The Adventures of Tom Sawyer is a great book to read for anyone who loves classic stories. It is about a naughty boy named Tom doing a lot of mischievous tricks and risky adventures. He has a brother named Sid and a sister named Mary. Aunt Polly, who takes care of Tom, loves him even though he is a firebrand. Huckberry Finn, whose nickname is Huck, is Tom’s best friend as well as the partner in all of his adventures. One of Tom’s crazy adventures is when he and his friend were in a graveyard trying to revive a dead person with a dead cat at midnight.
Before they begin their process they see three men, Muff Potter, Dr. Robinson, and Injun Joe in the same graveyard. They quickly hide behind the bushes because they do not want to be seen by the three men. Instead, they witnessed Injun Joe murder Dr. Robinson for revenge, and then Injun Joe accuses Muff Potter for the crime. So scared, Tom and Huck run to a shed and complete a blood oath that they will never talk about the crime scene to anyone or they will die and rot.
Besides going on adventures, Tom also likes to tricks the children to do his white washing (putting new coat of paint on his aunt’s fence) and trade his trinkets for the tickets that can be used to trade in for the Bible to impress the new girl, Becky Thatcher– when a student receives a Bible, it shows others that they had been a good student. I think teenagers today are going to like The Adventures of Tom Sawyer. Even though this book is a classic, there are still some naughty teenagers and they might want to read about how kids were in the 1800s Tom also demonstrates a heroic side.
After witnessing a murder, Tom decides to testify in court. In so doing, he rescues the poor drunk who has been wrongfully accused. He later saves the Widow Douglas from attack, and finds Injun Joe’s buried treasure–thereby becoming wealthy and famous. Tom get himself into trouble on numerous occasions. It’s true! But, he also demonstrates a certain degree of honesty and goodness.
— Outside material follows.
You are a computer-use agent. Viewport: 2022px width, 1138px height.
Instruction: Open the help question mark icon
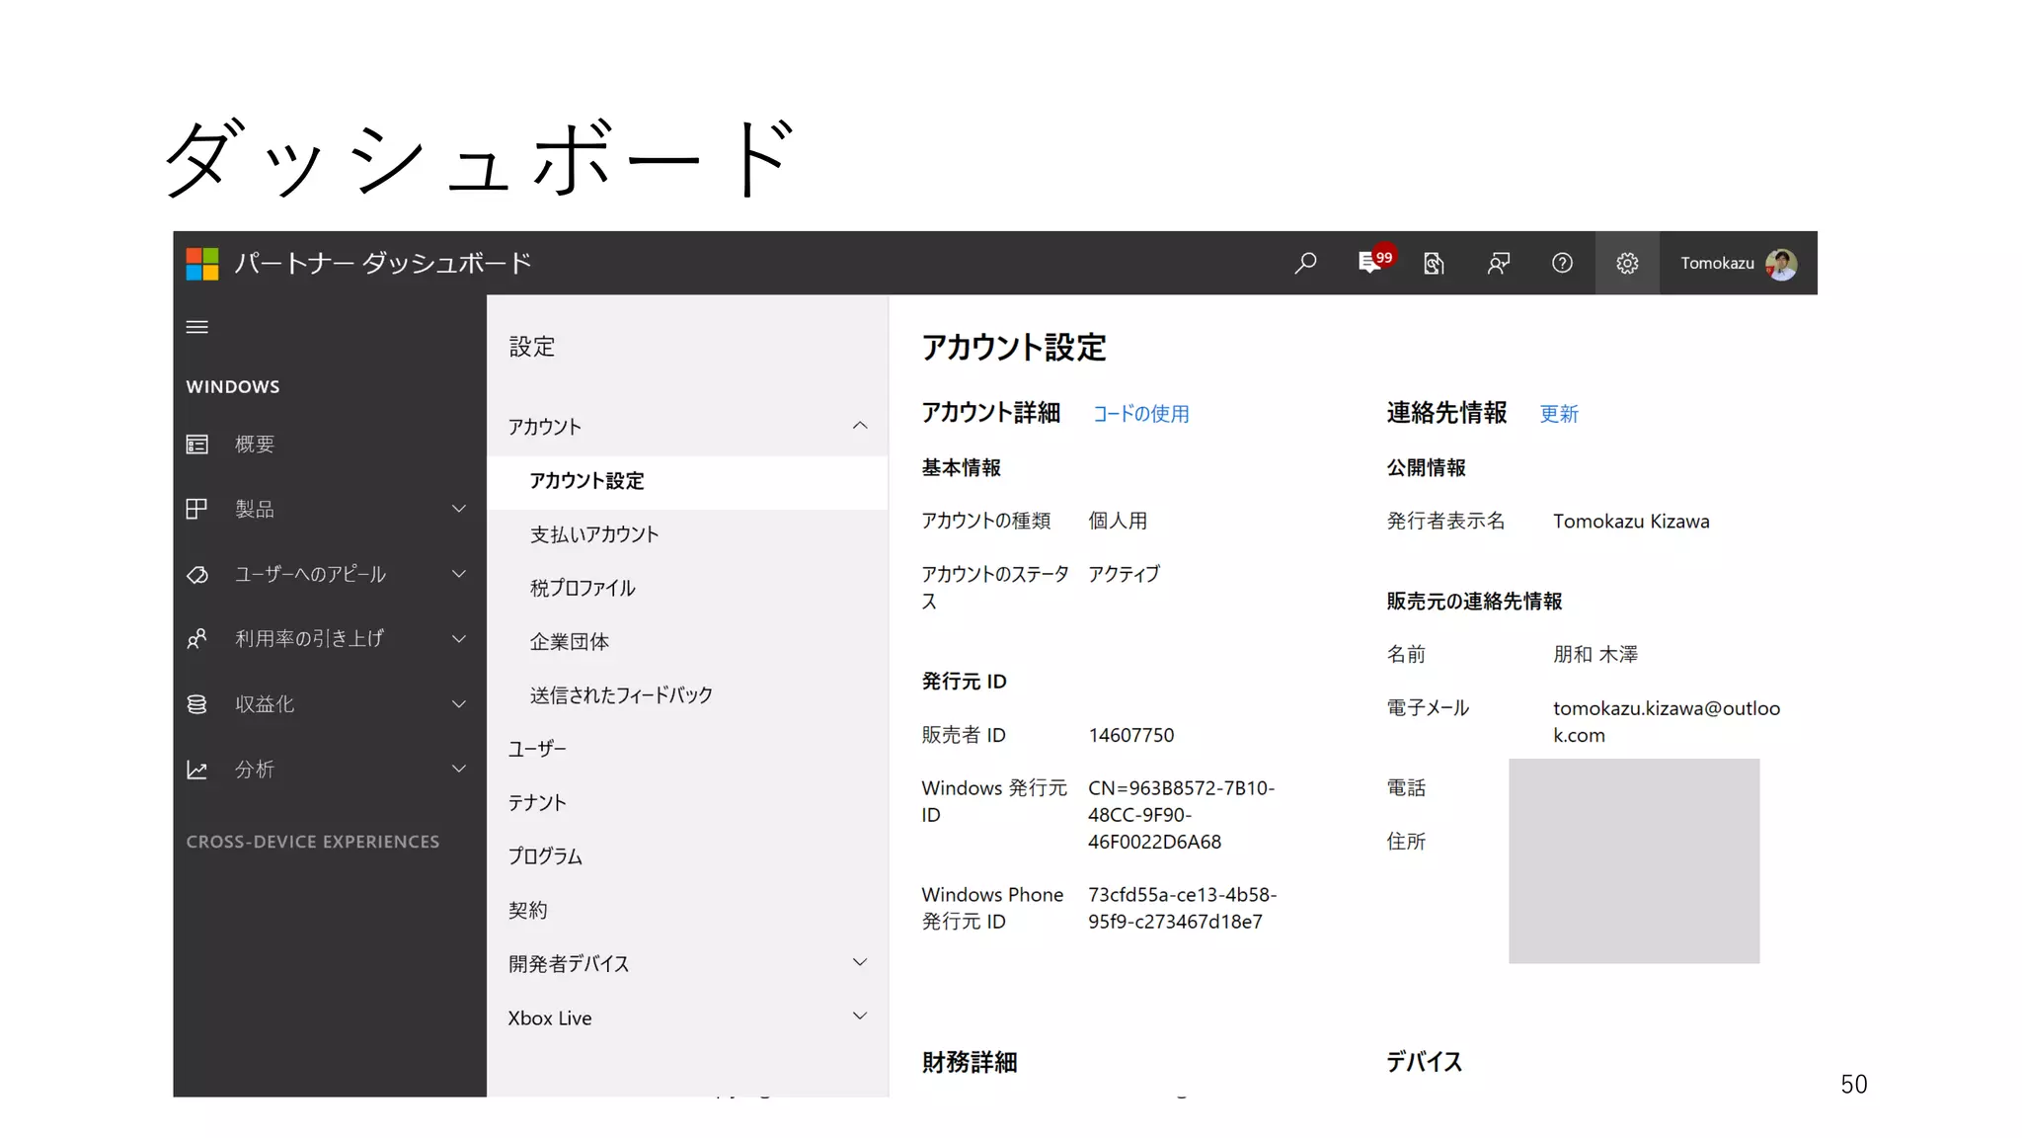(1562, 263)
In a more tragic slant to his prankster personality, Tom’s bought with being lovesick and brokenhearted leads him to another “brilliant scheme. He decides to run away to become a pirate, and he recruits two of his friends: Joe, a friend from school, and Huck, the homeless son of the town drunk. They steal a raft and run away together. They camp out on an island in the middle of the river for several days, playing a game of pirates. But their absence leads the townspeople to fear that the boys had drowned in the river. By that time homesickness had begun to set in, and the boys decide to return home. The subsequent scene–where Tom, Joe, and Huck arrive at the church for their own funerals–is classic (and unforgettable.